═══ Brano di testo
Infratel al capolinea. Mancano risorse e obiettivi

In pancia alla società presieduta da Tudini 338 mln di euro ma quelli realmente disponibili sono solo un centinaio

Pubblicato il 28 Set 2009

Alcune cose fatte negli anni passati sono importanti, gli obiettivi
di oggi molto ambiziosi, ma come farà a mantenere le sue promesse?
È la domanda che molti si pongono a proposito di Infratel Italia,
la società creata nel dicembre del 2003 dal ministero delle
Comunicazioni e da Sviluppo Italia (oggi Invitalia) per combattere
il digital divide nel nostro paese. La sua missione, portare reti
di telecomunicazioni a banda larga nelle aree meno sviluppate, era
ed è di importanza strategica per l’economia nazionale. Per
questo si pensava che lo Stato non avrebbe badato a spese.
“Contiamo di investire un miliardo di euro”, disse al momento
del varo l’allora amministratore delegato Francesco Chirichigno.
Era quella la cifra che si riteneva necessaria per portare la
connessione a Internet veloce a chi ha lo svantaggio di vivere in
aree troppo marginali per attirare gli investimenti dei gestori
telefonici. Dopo sei anni sono stati spesi sì e no 100 milioni, e
soprattutto non c’è alcuna certezza sulle disponibilità
future.

Anche se ben lontano dai progetti iniziali, il lavoro fatto in
questo arco di tempo è tutt’altro che trascurabile. Infratel
Italia ha scavato cavidotti per circa 2.000 chilometri, cablando in
fibra ottica 293 centrali in tutte le regioni del Mezzogiorno (in
particolare in Sicilia e Puglia, dove sono state realizzate reti
rispettivamente per 594 e 383 chilometri), abilitando così
all’offerta dei servizi a banda larga una popolazione di circa un
milione di persone, che altrimenti ne sarebbe priva.
══════
═══ Estratto dei dati
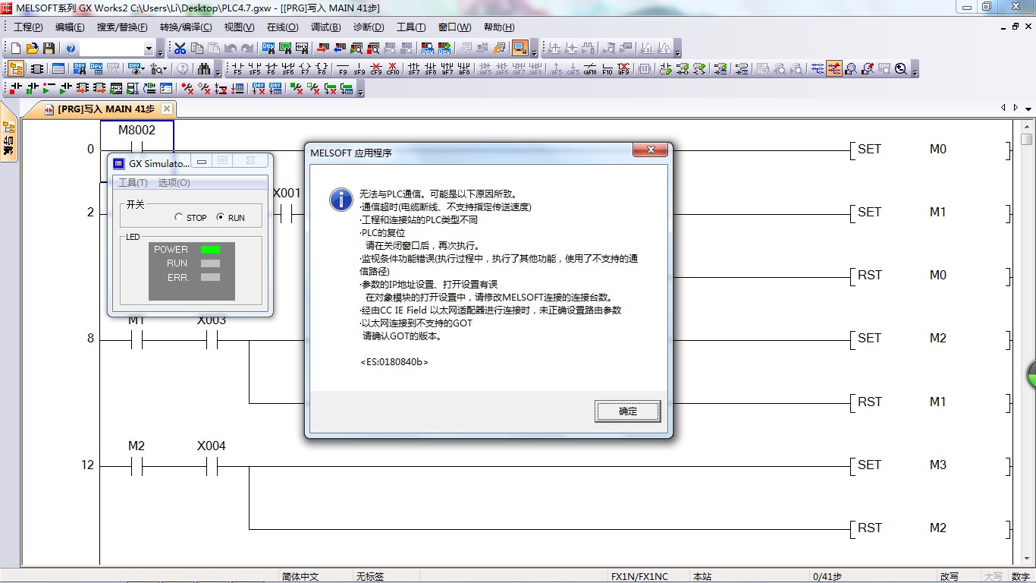Click the Write to PLC icon
Image resolution: width=1036 pixels, height=583 pixels.
[323, 49]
══════
# Consegna A
Stampa senza modifiche il passo dell'articolo su Infratel che comincia con "In pancia alla" e termina con "le sue promesse?".
# Consegna B
Fornisci il seguito dell'articolo su Infratel, partendo subito dopo l'ultima frase riportata.

# Risultato dell'esercizio A
In pancia alla società presieduta da Tudini 338 mln di euro ma quelli realmente disponibili sono solo un centinaio

Pubblicato il 28 Set 2009

Alcune cose fatte negli anni passati sono importanti, gli obiettivi
di oggi molto ambiziosi, ma come farà a mantenere le sue promesse?

# Risultato dell'esercizio B
Per dare corso ai suoi piani, la società presieduta (dal 2007) da
Domenico Tudini ha avuto attribuzioni per 338 milioni di euro
contenute nelle leggi finanziarie fra il 2004-2008 e nelle delibere
Cipe del 2005 e del 2006. Ma si tratta in gran parte di soldi
teorici. Quelli resi effettivamente disponibili dovrebbero essere
(nessuno può dirlo oggi con precisione) un centinaio, compresi i
20-30 sbloccati alla fine di luglio dal ministero dell’Economia
che hanno consentito di effettuare pagamenti attesi lungo da tempo
(con la comprensibile sofferenza dei creditori) per lavori già
eseguiti.

Per farsi un’idea di quanto la realtà si sia allontanata dalle
speranze del 2003, basti pensare che la prima convenzione fra
Infratel e Sviluppo Italia era di soli 4 anni, dal momento che
quell’arco di tempo si riteneva sufficiente a portare a termine
il lavoro. Due anni dopo si è capito che ci voleva ben altro e nel
2005 si è scelto di rinnovarla per altri 20. Anche perché i
progetti sono diventati nel frattempo sempre più ambiziosi, a tal
punto che oggi è lecito dubitare del loro realismo. Il piano Caio
sulla banda larga assegna a Infratel l’obiettivo di realizzare
ben 700 centrali nei prossimi tre anni. Ma come si fa a prendere
sul serio una tale previsione, considerando che nei primi 3-4 anni
di attività, in cui le cose sono andate tutto sommato abbastanza
bene, ne ha portate a termine 293?
Un altro ampliamento è avvenuto sull’area di intervento,
inizialmente limitata al Mezzogiorno e ora estesa a tutte le zone
d’Italia in cui non ci sono le condizioni di mercato per i
servizi a banda larga. Nel 2008 il ministero dello Sviluppo
economico ha sottoscritto accordi di programma con Emilia Romagna,
Lazio, Lombardia, Liguria, Marche e Umbria. Ma questo stesso
cambiamento crea un problema aggiuntivo: sono utilizzabili i fondi
Fas, vincolati alle regioni meridionali? E in caso contrario da
dove verranno le risorse necessarie?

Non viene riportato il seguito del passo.